The company plans to launch the drug in the U.S. during the second half of this year. In May, Opko partnered with Vifor Fresenius to develop and commercialize Rayaldee to treat SHPT in Europe, Canada, Mexico, Australia, South Korea and certain other international markets.

“Rayaldee fills a large void in the current treatment options for SHPT in pre-dialysis patients,” said Opko Renal Division CEO Dr. Charles Bishop in a statement. “The current standard of care is high dose vitamin D supplementation, an approach for treating SHPT that is neither FDA approved nor demonstrated to be safe and effective in this population. SHPT is a progressive disease that becomes increasingly debilitating and difficult to treat, necessitating timely and effective treatment.”

The drug is specifically indicated to treat SHPT in adult patients with stage 3 or 4 CKD and serum total 25-hydroxyvitamin D levels less than 30 ng/mL. It’s intended to raise serum total 25-hydroxyvitamin D (prohormone) concentrations to targeted levels (at least 30 ng/mL) and to reduce elevated plasma intact parathyroid hormone (iPTH).

In a pair of 26-week clinical trials, Rayaldee achieved more than 30% reductions in iPTH than placebo in this population. It also corrected Vitamin D insufficiency by more than 80%, versus 7% for placebo subjects.

Under the Vifor Fresenius deal, the partners are also developing a different dosage of Rayaldee that’s specifically intended to treat secondary hyperparathyroidism in dialysis patients from end stage or stage 5 renal disease--for whom Rayaldee is not indicated.

Vifor Fresenius is a joint venture between Vifor Pharma parent Galencia Group and dialysis provider Fresenius Medical Care that’s owned 55% and 45%, respectively. It has an option under the Opko deal to market the dialysis-oriented candidate in the U.S. market. To do so, it would pay up to an additional $555 million in commercial milestones, as well as double-digit royalties on net sales.

That’s a hefty bump-up on the EU and ex-U.S. deal for the newly approved Rayaldee, for which Vifor Fresenius paid $50 million up front plus an additional $232 million in regulatory and sales-based milestones--as well as tiered double-digit royalties on net sales.

Check your understanding.
A. Answer these questions from the Rayaldee passage:
(i) When does the company plan to launch the drug in the U.S.?
(ii) How long did each of the two clinical trials last?
(iii) What percentage of Vifor Fresenius does Fresenius Medical Care own?
B. Transcribe the part of the Rayaldee passage starting at "In a pair of" and ending at "is not indicated.".

Data.
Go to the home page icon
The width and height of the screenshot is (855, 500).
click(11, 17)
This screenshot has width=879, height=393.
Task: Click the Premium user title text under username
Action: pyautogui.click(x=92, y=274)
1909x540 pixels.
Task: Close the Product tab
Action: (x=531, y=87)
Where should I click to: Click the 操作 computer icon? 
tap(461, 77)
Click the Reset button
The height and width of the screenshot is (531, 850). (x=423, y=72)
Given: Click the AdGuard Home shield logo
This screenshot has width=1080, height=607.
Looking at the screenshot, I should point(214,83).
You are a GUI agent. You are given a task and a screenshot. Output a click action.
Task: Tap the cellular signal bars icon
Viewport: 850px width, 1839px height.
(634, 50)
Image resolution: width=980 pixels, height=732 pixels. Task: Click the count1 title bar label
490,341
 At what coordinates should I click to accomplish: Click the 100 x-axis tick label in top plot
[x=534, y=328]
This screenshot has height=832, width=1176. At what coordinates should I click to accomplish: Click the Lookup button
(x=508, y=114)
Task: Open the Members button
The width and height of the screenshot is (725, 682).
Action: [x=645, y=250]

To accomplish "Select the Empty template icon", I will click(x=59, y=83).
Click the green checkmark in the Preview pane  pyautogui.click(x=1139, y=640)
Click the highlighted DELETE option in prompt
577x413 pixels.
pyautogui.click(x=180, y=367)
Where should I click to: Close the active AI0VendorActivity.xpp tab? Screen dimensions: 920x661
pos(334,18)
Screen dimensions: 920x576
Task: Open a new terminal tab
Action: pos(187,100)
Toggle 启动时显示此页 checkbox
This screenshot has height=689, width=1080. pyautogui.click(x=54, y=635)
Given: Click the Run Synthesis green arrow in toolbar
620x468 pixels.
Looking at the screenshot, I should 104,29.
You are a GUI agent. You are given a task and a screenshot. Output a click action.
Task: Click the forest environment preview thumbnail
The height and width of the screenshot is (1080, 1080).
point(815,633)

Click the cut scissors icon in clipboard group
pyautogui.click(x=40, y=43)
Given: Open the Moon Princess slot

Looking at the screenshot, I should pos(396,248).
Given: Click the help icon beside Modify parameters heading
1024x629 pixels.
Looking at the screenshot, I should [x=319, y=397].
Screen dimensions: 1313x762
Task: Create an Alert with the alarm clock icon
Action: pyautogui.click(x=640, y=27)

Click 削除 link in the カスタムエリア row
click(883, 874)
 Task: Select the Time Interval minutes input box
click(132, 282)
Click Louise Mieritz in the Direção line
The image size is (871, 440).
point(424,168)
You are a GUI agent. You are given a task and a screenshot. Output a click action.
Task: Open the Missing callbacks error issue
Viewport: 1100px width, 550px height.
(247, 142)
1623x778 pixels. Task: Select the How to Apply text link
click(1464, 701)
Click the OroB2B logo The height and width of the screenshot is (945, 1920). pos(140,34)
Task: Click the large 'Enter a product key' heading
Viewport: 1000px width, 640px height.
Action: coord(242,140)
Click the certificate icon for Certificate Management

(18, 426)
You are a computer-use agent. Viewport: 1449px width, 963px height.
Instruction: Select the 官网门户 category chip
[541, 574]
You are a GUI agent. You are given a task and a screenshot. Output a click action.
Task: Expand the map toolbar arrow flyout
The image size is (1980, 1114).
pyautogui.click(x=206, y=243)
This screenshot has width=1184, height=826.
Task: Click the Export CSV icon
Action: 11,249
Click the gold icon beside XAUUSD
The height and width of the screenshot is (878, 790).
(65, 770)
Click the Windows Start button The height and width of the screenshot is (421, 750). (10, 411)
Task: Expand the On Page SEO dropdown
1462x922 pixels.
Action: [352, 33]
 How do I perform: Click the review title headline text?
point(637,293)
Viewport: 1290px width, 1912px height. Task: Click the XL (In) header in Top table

Numbered answers.
A.
(i) During the second half of this year.
(ii) 26 weeks.
(iii) 45%.

B.
In a pair of 26-week clinical trials, Rayaldee achieved more than 30% reductions in iPTH than placebo in this population. It also corrected Vitamin D insufficiency by more than 80%, versus 7% for placebo subjects.

Under the Vifor Fresenius deal, the partners are also developing a different dosage of Rayaldee that’s specifically intended to treat secondary hyperparathyroidism in dialysis patients from end stage or stage 5 renal disease--for whom Rayaldee is not indicated.